== Task material ==

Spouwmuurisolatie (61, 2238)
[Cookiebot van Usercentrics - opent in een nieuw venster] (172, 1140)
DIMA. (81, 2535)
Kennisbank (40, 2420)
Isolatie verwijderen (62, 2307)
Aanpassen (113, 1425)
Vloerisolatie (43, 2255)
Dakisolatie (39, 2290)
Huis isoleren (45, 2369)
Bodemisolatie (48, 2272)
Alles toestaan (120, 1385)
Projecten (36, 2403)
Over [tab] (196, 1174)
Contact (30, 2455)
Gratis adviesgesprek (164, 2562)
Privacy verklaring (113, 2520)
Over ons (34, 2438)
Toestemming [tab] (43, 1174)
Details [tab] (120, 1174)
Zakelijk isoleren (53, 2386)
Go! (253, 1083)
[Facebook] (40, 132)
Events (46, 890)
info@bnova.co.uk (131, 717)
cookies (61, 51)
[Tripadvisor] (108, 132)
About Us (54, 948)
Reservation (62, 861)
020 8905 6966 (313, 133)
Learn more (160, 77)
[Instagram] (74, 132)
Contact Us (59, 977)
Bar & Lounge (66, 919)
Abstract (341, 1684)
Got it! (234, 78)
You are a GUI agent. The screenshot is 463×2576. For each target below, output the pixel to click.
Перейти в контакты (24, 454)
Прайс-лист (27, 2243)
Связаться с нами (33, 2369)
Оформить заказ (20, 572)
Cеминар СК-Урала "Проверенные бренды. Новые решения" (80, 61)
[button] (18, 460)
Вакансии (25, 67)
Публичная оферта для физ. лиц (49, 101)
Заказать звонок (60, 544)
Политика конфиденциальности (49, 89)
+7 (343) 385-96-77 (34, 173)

== Required work ==
Transcription of the entire listing, word for word, is required.

== Response box ==
Spouwmuurisolatie (61, 2238)
[Cookiebot van Usercentrics - opent in een nieuw venster] (172, 1140)
DIMA. (81, 2535)
Kennisbank (40, 2420)
Isolatie verwijderen (62, 2307)
Aanpassen (113, 1425)
Vloerisolatie (43, 2255)
Dakisolatie (39, 2290)
Huis isoleren (45, 2369)
Bodemisolatie (48, 2272)
Alles toestaan (120, 1385)
Projecten (36, 2403)
Over [tab] (196, 1174)
Contact (30, 2455)
Gratis adviesgesprek (164, 2562)
Privacy verklaring (113, 2520)
Over ons (34, 2438)
Toestemming [tab] (43, 1174)
Details [tab] (120, 1174)
Zakelijk isoleren (53, 2386)
Go! (253, 1083)
[Facebook] (40, 132)
Events (46, 890)
info@bnova.co.uk (131, 717)
cookies (61, 51)
[Tripadvisor] (108, 132)
About Us (54, 948)
Reservation (62, 861)
020 8905 6966 (313, 133)
Learn more (160, 77)
[Instagram] (74, 132)
Contact Us (59, 977)
Bar & Lounge (66, 919)
Abstract (341, 1684)
Got it! (234, 78)
You are a GUI agent. The screenshot is 463×2576. For each target below, output the pixel to click.
Перейти в контакты (24, 454)
Прайс-лист (27, 2243)
Связаться с нами (33, 2369)
Оформить заказ (20, 572)
Cеминар СК-Урала "Проверенные бренды. Новые решения" (80, 61)
[button] (18, 460)
Вакансии (25, 67)
Публичная оферта для физ. лиц (49, 101)
Заказать звонок (60, 544)
Политика конфиденциальности (49, 89)
+7 (343) 385-96-77 (34, 173)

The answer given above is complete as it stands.